- _INSTRUCTIONS TO FOLLOW_
Scan the records for lines holding "this". Say how many there are and give nothing else.

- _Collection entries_
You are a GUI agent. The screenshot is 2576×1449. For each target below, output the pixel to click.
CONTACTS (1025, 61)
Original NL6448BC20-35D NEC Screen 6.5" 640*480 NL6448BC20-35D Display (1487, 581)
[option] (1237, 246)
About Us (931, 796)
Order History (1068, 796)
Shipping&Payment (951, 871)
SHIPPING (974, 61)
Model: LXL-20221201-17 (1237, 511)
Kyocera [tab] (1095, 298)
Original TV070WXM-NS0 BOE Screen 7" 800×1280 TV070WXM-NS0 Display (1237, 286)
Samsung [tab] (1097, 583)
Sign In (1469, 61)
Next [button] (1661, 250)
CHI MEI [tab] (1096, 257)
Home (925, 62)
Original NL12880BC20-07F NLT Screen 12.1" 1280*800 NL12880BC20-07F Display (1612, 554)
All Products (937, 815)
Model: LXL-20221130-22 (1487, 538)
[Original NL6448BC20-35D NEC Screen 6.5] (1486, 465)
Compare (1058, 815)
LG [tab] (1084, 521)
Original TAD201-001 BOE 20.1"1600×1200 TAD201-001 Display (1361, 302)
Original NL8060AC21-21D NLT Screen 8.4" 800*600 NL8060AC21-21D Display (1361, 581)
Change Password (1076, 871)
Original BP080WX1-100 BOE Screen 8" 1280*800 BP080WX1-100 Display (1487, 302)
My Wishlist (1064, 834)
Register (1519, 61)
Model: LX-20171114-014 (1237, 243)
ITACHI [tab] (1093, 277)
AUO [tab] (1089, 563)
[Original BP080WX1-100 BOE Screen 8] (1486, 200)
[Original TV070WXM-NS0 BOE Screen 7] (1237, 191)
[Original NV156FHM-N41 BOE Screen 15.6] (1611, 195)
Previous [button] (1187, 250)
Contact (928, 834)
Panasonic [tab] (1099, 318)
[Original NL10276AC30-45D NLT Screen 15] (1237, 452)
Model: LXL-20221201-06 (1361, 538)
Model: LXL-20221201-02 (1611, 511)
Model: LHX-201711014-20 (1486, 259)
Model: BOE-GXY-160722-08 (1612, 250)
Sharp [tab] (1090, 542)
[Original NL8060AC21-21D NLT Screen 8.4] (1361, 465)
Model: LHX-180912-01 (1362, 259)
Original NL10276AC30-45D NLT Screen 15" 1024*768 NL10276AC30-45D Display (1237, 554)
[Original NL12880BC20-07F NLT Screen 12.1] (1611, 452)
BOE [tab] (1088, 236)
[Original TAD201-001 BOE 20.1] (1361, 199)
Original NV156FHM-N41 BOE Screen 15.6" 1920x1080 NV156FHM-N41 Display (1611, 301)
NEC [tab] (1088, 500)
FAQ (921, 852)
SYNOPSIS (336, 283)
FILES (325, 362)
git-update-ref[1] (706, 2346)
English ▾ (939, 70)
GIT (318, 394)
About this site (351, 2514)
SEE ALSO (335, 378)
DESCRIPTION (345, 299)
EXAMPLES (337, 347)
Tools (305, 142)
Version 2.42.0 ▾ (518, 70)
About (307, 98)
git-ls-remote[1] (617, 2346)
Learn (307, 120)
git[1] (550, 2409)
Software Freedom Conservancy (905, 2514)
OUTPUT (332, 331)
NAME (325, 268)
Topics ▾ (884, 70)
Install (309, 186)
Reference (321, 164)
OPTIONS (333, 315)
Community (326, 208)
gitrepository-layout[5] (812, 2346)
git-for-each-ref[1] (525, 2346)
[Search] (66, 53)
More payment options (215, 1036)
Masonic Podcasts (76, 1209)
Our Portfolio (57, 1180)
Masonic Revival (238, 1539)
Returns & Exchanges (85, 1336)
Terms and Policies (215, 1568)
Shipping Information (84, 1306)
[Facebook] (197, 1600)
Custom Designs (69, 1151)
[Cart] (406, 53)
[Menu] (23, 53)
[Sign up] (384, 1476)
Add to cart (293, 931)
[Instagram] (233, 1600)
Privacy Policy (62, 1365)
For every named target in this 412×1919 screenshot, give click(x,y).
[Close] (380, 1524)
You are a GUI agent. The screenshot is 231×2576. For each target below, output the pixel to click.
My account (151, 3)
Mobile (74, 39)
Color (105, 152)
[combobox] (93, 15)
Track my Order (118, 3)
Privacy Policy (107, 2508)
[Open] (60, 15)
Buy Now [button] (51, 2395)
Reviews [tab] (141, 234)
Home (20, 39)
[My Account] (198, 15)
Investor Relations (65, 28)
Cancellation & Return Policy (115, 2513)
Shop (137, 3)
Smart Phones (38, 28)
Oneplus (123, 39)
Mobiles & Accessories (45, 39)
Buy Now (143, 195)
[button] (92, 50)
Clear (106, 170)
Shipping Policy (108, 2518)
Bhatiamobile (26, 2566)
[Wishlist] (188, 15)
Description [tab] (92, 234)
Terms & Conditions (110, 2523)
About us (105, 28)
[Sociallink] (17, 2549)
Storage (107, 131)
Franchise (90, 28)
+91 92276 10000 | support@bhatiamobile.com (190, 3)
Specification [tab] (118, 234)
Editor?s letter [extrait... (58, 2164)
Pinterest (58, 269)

- _EXERCISE OUTPUT_
2